◆ TASK PROMPT:
Look below and pull out each line with the word "checkbox".

◆ DATA FOR PROCESSING:
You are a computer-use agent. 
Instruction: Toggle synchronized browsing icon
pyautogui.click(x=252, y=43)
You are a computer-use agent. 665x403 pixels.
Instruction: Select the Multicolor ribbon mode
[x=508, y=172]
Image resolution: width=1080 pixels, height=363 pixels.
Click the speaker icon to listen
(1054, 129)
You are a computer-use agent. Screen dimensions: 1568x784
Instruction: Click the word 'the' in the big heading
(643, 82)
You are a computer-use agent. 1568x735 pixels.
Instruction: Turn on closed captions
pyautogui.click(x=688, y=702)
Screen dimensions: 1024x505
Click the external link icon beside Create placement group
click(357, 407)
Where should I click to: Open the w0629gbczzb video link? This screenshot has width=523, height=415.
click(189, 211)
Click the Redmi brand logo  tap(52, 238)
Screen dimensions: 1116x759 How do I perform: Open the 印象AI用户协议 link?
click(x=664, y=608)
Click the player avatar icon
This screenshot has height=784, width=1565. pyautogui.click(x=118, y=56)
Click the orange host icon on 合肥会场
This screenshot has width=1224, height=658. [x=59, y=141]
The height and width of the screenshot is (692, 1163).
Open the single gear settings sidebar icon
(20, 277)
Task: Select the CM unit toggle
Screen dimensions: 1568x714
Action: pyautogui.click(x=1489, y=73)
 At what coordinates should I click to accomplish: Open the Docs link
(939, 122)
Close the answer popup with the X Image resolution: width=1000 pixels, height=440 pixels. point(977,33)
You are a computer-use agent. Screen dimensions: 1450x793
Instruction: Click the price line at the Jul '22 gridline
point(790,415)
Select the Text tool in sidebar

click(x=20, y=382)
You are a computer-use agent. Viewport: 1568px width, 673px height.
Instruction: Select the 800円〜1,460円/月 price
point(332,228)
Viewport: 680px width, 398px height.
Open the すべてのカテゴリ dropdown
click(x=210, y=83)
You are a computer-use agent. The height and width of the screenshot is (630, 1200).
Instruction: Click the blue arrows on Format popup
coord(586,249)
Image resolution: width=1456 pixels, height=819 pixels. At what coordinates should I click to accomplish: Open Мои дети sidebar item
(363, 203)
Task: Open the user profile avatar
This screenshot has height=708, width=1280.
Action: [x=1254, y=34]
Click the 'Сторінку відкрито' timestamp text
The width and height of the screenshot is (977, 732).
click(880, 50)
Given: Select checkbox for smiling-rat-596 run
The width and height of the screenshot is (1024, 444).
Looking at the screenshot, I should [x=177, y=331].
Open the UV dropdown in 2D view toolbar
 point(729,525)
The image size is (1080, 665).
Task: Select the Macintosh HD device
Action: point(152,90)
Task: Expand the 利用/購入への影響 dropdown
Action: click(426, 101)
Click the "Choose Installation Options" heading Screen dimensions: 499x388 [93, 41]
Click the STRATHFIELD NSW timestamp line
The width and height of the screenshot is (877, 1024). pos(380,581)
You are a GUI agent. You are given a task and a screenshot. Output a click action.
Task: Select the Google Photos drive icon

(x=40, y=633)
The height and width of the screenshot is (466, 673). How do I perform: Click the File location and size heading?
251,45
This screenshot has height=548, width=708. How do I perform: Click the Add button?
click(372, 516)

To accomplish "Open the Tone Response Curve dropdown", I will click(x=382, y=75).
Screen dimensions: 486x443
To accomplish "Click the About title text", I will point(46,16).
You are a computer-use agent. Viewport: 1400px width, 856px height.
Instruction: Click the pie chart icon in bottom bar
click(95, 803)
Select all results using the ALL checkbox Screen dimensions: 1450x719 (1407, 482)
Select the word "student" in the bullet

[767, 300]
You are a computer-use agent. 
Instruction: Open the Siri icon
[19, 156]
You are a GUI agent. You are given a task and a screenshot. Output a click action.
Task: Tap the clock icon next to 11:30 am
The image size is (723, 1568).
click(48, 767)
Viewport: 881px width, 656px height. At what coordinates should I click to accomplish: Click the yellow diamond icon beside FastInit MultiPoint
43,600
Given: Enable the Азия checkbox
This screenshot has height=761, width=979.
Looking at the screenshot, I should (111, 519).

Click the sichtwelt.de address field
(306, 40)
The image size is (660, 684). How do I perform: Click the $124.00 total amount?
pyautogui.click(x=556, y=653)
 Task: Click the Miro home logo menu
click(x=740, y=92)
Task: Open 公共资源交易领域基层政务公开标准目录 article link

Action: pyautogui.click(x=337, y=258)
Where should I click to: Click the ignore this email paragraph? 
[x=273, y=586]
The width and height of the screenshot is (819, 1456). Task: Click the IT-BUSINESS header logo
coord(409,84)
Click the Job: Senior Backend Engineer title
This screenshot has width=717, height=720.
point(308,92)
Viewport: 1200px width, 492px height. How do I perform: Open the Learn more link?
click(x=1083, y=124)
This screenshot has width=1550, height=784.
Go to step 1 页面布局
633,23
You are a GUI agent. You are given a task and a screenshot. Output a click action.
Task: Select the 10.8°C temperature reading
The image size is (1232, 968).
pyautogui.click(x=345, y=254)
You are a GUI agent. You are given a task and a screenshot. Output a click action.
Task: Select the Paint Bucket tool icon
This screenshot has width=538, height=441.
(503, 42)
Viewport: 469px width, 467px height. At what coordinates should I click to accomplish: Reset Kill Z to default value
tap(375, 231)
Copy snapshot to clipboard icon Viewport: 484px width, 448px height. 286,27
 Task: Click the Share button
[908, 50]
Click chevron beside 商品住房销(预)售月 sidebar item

◆ RESPONSE:
Given: Select checkbox for smiling-rat-596 run
Select all results using the ALL checkbox Screen dimensions: 1450x719 (1407, 482)
Given: Enable the Азия checkbox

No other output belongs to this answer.